Друг со злостью швыряет свою на стол.
– Дурдом. Невозможно играть. Не стол, решето.
– Парень хорош, как ты находишь?
– Корявый как стол.
– Не скажи. В нем есть изюминка. Парень, тебя как зовут?
– Василий.
– Вася, тебе сколько лет ?
– Четырнадцать.
– Многовато. Слушай, Василий, приходи завтра на "Шахтёр", на Короленко, здесь рядом, знаешь?
– Знаю и что? – буркнул Василий, потупившись и ковыряя ботинком землю.
– А то. Найдёшь меня. Я буду с двух часов. Подходи к двум. Спросишь Петра Алексеевича. Это я.
– А на что мне?
– Хочешь научиться играть?
– Чего учиться-то. Я и так могу.
– Нет, по-настоящему играть.
– А я что, не по-настоящему ?
– Нет, играешь ты молодцом, но нужна школа.
– Школа? Ну уж нет, хватит.
– Смотри, как знаешь. Мы пошли. Прощай, Вася.
– А капуста?
Василию капуста была не к чему, но интерес жёг его. Что это за капуста? Проигравший улыбнулся и небрежно достал из кармана мятую зелёную бумажку.
– Бери, парень, заработал.
Вася взял зелёную бумажку. Это был трояк. У Васи никогда не было таких денег. Это был первый трояк, его трояк!
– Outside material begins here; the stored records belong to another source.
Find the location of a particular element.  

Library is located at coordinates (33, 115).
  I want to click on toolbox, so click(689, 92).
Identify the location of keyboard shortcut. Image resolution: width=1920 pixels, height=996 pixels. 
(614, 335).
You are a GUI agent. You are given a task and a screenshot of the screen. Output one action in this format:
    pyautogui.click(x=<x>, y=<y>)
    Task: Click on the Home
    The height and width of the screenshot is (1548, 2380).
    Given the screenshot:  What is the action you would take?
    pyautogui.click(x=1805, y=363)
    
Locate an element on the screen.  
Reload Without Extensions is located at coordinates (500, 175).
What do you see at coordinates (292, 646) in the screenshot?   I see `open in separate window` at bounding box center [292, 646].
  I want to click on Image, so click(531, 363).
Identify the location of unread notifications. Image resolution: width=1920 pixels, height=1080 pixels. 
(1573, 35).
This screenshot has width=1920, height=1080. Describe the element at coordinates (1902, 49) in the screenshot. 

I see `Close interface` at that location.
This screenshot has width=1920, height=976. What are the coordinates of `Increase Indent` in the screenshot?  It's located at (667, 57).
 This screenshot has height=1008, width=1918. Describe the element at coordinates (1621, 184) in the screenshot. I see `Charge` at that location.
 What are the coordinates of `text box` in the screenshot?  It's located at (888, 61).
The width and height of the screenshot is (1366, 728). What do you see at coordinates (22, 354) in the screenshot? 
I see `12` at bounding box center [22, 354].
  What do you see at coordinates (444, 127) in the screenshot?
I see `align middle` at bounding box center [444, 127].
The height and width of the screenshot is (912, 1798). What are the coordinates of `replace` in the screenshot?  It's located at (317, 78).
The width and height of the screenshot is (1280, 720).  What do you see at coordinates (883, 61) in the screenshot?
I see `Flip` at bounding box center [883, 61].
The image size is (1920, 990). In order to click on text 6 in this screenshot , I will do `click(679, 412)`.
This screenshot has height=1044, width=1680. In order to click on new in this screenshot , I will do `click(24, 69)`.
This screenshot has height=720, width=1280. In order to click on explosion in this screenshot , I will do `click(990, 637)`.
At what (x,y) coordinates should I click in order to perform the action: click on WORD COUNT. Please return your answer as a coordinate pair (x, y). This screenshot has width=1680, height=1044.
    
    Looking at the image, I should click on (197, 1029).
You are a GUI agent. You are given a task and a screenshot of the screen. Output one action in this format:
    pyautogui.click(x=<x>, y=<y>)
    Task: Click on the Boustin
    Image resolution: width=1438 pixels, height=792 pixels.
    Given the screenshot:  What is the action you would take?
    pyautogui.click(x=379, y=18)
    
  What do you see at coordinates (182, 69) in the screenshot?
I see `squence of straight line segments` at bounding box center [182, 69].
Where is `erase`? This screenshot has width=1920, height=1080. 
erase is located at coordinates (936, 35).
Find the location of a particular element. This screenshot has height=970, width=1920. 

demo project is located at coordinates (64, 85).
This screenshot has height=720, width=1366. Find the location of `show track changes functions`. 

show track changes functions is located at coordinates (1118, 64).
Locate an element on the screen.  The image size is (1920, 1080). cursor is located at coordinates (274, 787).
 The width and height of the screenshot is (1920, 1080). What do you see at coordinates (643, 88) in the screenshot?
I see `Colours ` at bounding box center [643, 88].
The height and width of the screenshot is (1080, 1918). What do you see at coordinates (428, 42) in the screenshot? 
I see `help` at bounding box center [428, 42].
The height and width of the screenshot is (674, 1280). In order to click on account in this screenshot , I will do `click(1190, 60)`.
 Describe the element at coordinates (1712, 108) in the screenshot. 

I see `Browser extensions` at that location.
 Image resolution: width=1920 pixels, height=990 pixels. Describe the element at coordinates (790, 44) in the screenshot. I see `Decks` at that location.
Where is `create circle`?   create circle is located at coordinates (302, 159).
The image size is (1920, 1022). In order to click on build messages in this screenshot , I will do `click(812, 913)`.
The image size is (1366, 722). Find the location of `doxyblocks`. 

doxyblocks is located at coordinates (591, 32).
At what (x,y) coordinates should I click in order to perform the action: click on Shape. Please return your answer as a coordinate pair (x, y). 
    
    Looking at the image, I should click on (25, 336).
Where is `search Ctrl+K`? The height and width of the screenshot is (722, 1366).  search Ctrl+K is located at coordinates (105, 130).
Отдам мамке, мелькнуло в голове. Обрадуется. Нет, куплю ракетку. Она в самый раз трояк стоит. Ленинградская. Блеск. Вася давно мечтал о ней, но матери не заикался. Родит что ли она трояк для него. Концы с концами сводит.
Взрослые парни молча пошли. Вдруг один из них, которого звали Пётр Алексеевич, обернулся и крикнул:
– Василий, ты завтра обязательно приходи. Жду. Жду, Вася.
Вася был счастлив. С капустой в кармане он побрёл в магазин.
На следующий день Вася пришёл на "Шахтёр". Так назывался теннисный клуб. Спросил где секция настольного тенниса. Сердце Василия тупо стучало в груди, когда входил в зал, отодвинув тяжёлые тёмные шторы, закрывавшие проход. Зал был небольшой и тёмный. "Как у негра в заднице", – подумал Вася. Вдоль стены висели тяжёлые черные шторы. Нет, они были
темно-зелёные, но в темноте казались черными. Большие черные абажуры низко спускались над черными столами.
Столы блестели от яркого верхнего света. Свет вырывал из темноты поверхность стола. Их было двенадцать, Вася посчитал. Они светились чернотой. Полная темнота и светящиеся столы поразили Васю. За столами играли. За последним, в конце зала, играли взрослые. Человек пять сидели на длинной лавке у стены. Вася прошёл туда.
– Тебе чего, мальчик?
– Петр Алексеевич велел мне.
– Петя к тебе.
– А Василий. Пришел. Молодец – раздался из темноты голос, и из черноты выплыл Петр Алексеевич. – Форму принес?